The present invention relates to a circuit arrangement for the formation of group signals following each other in time for use in direction finding systems, particularly involving sound wave propagation in water.
Circuit arrangements of the type under consideration, one example of which is disclosed in U.S. Pat. No. 3,810,082, can include a receiving system having a circular array of receiving transducers. A selected group of the transducers, which is located on the arc of the circle defining the locus of the array, is used for forming a group characteristic.
The received signals of the transducers of one group each are delayed for the formation of a group signal as though the transducers were not arranged on the arc but on the corresponding chord. This chord is located normally to the direction of the group characteristic associated with this transducer group. The received signals of these transducers of a group, which are correctly delayed in time, form, when summed up, the group signal belonging to this group characteristic.

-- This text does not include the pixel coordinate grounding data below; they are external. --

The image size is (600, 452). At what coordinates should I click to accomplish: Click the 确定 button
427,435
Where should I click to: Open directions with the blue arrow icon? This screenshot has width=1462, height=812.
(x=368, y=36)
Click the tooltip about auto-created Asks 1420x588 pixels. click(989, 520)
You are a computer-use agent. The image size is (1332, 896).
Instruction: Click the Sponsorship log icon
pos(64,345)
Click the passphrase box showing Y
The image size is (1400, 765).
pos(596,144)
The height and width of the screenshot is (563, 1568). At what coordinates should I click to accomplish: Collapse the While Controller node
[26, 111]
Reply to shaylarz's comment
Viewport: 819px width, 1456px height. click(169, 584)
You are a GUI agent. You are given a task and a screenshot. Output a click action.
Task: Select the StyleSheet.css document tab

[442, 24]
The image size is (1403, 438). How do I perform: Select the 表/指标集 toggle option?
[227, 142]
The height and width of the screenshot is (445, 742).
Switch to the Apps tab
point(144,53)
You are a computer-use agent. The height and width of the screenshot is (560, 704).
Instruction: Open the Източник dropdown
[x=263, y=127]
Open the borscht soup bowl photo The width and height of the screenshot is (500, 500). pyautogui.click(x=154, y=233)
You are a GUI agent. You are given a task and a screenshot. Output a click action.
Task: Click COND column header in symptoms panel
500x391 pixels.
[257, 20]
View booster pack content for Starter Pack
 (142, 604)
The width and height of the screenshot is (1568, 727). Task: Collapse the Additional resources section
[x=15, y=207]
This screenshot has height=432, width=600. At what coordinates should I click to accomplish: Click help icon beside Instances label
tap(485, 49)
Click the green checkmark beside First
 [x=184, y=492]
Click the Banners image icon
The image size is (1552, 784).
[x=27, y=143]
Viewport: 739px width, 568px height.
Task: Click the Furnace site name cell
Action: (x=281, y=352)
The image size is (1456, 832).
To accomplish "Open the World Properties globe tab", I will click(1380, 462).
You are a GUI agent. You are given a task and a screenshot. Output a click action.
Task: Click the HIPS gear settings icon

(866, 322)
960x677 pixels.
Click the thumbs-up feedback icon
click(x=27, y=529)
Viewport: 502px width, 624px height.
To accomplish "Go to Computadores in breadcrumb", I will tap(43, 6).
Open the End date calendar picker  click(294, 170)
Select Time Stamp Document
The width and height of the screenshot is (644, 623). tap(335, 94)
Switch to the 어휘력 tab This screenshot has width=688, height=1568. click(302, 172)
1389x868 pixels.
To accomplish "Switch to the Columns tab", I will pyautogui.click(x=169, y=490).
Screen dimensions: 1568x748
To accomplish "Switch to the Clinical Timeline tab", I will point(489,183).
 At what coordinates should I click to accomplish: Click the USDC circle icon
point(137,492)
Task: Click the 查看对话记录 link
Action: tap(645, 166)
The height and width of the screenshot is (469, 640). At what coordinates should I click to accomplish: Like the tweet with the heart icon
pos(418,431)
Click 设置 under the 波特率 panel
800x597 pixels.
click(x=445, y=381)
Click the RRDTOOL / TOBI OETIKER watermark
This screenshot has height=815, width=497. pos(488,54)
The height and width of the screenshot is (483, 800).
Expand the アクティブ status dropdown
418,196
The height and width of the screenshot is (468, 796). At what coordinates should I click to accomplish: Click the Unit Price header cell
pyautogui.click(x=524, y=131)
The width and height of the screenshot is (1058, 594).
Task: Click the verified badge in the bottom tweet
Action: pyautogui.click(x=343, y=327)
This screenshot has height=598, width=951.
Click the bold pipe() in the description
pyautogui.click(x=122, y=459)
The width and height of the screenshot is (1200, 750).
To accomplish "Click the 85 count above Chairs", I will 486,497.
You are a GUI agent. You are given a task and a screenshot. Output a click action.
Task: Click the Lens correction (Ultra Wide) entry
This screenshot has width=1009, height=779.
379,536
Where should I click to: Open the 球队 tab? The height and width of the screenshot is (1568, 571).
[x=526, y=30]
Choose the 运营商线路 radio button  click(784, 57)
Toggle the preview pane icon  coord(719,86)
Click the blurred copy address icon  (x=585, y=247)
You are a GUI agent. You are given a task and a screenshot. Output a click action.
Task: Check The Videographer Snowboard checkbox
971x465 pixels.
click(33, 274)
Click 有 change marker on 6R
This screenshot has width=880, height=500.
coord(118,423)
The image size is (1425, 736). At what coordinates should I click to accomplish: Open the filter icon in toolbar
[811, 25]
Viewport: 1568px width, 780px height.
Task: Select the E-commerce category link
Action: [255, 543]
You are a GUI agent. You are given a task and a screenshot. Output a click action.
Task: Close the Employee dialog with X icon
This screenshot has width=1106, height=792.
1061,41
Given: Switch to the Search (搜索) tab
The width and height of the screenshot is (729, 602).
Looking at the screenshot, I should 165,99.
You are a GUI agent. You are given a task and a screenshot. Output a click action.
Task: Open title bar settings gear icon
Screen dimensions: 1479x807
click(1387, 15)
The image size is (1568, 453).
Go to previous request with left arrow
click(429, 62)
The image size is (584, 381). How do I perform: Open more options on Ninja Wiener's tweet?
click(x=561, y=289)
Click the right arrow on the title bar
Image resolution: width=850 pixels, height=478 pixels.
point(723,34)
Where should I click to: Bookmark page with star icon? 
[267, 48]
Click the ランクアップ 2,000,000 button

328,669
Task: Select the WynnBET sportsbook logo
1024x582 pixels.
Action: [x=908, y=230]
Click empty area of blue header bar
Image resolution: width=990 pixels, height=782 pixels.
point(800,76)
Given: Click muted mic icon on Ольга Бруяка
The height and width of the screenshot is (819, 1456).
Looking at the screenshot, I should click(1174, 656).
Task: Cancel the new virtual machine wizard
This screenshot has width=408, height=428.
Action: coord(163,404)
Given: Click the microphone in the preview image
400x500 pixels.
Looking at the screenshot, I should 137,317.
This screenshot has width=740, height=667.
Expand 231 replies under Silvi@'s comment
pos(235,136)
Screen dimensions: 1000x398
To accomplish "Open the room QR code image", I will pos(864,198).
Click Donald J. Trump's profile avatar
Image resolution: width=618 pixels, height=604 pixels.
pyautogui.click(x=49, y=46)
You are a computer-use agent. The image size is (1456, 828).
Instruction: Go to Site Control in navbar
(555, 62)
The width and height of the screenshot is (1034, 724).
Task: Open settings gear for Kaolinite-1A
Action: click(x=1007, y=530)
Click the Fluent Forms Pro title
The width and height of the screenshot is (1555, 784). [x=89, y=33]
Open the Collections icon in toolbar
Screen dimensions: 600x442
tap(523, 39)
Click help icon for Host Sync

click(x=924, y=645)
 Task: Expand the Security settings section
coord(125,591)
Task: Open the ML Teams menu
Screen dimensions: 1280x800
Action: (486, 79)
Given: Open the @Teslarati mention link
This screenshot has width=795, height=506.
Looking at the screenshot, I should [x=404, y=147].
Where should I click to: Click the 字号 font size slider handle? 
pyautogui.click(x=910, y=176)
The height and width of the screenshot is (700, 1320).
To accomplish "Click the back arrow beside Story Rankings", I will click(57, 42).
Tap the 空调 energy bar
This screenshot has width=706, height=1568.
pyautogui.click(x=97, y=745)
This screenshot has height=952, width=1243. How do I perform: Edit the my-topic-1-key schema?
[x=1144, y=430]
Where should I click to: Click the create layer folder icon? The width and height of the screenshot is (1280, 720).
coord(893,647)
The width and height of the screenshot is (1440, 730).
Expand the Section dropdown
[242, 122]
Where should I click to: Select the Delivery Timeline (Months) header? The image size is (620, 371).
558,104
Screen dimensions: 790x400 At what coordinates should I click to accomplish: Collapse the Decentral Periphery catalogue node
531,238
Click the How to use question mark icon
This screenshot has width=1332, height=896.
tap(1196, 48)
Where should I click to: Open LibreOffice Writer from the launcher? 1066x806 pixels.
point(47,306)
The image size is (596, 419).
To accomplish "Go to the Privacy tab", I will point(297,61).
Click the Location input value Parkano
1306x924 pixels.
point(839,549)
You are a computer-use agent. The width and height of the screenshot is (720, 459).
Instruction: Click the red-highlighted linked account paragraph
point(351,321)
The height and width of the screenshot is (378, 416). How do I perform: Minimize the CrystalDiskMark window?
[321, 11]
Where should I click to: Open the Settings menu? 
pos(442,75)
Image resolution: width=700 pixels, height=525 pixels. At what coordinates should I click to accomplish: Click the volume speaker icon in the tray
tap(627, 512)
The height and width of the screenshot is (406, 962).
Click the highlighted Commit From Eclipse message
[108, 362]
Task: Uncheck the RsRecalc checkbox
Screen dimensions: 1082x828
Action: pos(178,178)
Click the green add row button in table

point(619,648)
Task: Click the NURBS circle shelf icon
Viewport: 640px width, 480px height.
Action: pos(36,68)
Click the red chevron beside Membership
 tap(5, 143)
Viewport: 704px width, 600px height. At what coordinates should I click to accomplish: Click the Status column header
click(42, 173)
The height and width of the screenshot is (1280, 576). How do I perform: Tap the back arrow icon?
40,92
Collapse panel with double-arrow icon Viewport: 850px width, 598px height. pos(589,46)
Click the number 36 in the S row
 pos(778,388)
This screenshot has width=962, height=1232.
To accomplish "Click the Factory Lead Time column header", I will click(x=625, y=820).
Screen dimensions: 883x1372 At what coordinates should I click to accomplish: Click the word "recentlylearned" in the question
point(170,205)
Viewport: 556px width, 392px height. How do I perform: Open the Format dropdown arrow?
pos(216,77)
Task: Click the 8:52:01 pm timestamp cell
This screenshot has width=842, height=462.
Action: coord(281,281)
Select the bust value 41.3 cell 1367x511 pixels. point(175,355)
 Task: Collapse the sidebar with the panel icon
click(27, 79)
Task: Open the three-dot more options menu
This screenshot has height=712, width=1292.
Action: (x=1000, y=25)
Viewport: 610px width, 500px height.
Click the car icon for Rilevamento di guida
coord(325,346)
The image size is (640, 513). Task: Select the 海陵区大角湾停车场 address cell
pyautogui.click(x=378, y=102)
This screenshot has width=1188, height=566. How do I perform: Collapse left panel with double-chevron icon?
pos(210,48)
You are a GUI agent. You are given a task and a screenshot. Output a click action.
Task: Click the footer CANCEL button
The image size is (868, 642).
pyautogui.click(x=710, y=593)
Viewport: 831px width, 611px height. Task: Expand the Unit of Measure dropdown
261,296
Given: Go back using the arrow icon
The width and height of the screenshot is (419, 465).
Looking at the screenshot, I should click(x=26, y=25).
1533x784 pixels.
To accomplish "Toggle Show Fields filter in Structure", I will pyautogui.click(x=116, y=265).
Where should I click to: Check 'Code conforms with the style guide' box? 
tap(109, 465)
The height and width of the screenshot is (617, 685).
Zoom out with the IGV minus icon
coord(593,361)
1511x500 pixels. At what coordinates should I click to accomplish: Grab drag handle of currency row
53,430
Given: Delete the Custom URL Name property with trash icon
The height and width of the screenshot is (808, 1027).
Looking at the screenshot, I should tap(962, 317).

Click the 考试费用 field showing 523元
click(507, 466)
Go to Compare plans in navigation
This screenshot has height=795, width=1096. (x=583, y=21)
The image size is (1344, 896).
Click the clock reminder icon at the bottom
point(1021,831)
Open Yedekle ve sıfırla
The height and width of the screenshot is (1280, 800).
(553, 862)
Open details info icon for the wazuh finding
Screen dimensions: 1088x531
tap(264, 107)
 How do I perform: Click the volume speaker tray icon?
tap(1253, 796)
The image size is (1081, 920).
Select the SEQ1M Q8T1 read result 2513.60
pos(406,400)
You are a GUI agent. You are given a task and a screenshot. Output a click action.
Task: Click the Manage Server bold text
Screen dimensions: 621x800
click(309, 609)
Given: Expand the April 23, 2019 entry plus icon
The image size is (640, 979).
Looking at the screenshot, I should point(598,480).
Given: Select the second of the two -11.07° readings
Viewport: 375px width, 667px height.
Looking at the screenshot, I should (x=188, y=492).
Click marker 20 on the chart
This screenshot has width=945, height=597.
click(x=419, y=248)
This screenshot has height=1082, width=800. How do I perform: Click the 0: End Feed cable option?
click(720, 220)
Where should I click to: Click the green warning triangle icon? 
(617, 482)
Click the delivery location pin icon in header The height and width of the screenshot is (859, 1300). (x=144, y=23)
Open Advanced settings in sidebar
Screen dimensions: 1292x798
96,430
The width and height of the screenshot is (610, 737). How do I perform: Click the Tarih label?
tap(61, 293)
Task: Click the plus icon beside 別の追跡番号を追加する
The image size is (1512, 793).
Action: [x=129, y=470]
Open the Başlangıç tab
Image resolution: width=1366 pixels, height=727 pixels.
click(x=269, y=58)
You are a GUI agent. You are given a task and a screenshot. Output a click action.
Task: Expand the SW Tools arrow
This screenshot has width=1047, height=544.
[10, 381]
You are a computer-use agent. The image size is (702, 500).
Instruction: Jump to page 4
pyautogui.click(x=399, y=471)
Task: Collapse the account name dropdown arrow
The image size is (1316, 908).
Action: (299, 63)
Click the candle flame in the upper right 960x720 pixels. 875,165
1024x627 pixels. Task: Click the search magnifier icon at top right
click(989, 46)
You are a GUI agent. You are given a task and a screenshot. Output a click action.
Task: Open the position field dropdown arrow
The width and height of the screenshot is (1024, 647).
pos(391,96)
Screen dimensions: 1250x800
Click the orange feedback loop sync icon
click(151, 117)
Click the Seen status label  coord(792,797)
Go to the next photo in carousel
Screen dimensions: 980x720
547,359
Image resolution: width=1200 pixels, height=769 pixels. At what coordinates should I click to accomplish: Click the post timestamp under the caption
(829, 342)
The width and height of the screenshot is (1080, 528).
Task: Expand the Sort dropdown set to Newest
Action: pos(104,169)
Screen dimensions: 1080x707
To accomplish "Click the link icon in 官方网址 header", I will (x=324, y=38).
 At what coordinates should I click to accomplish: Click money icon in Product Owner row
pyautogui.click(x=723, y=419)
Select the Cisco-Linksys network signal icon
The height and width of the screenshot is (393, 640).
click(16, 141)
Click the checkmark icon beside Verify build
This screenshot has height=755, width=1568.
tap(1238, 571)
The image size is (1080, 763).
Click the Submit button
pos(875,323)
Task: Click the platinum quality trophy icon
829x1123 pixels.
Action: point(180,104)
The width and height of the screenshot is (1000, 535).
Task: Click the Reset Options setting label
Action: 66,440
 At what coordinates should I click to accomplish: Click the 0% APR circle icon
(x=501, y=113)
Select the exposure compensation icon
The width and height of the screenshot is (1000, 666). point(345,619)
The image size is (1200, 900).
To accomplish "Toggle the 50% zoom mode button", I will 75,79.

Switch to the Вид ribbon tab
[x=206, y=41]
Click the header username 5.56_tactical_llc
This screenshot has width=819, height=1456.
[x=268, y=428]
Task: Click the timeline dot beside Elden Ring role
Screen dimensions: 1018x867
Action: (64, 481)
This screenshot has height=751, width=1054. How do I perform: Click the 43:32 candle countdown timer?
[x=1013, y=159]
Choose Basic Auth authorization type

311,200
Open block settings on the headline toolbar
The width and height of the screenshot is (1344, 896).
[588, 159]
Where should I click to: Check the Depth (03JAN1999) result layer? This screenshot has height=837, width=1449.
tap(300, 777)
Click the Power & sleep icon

In accordance with the above-cited patent, all transducers of the receiving system are interrogated for this compensation in an adjacent sequence in a repeated manner with clock pulses and their momentary signals received are read into a memory at the same rate through a read-in point and they are shifted in the memory in the course of the interrogation continuously further away from the read-in point. Selected memory locations are read-out to an adder whose output presents group signals which appear successively in the same rhythm as the interrogation whereby a direction, or an angle, is to be assigned to each group signal.
Different circuit arrangements are known for the evaluation of such group signals in the technology for sound wave propagation in water for the purpose of processing, particularly for the removal of noise, which use multiplicative methods.